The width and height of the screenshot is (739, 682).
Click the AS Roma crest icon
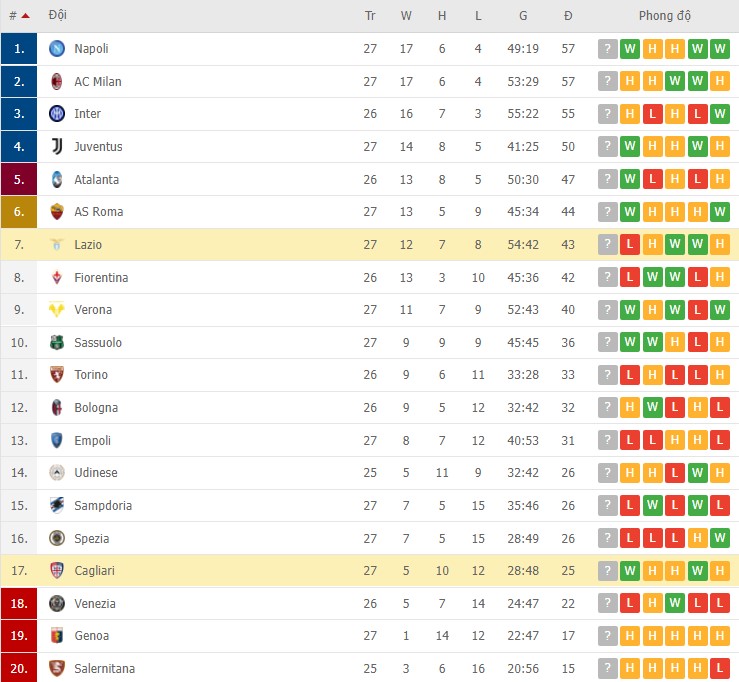coord(57,212)
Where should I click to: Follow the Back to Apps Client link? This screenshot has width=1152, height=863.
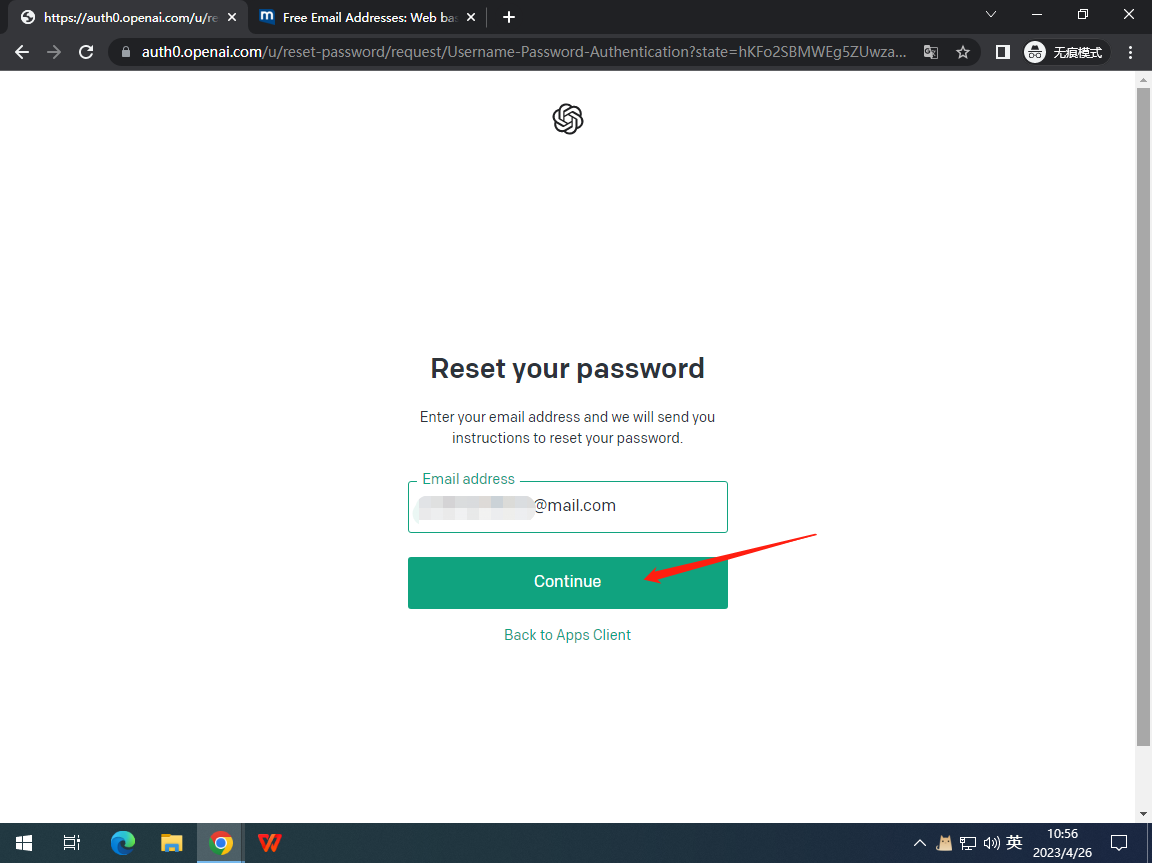(x=567, y=635)
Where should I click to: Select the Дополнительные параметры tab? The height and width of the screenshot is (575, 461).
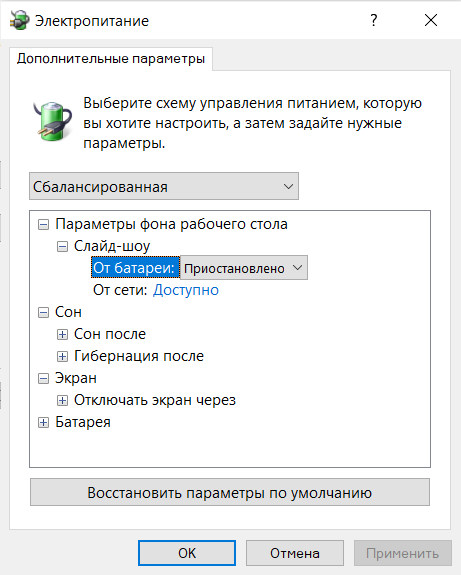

▶ Your objective
Each record should be printed exactly as it appears, leaving the pictures out.

▶ Solution to this exercise
The width and height of the screenshot is (739, 682).
Click the AS Roma crest icon
coord(57,212)
Where should I click to: Follow the Back to Apps Client link? This screenshot has width=1152, height=863.
(x=567, y=635)
Where should I click to: Select the Дополнительные параметры tab? The height and width of the screenshot is (575, 461).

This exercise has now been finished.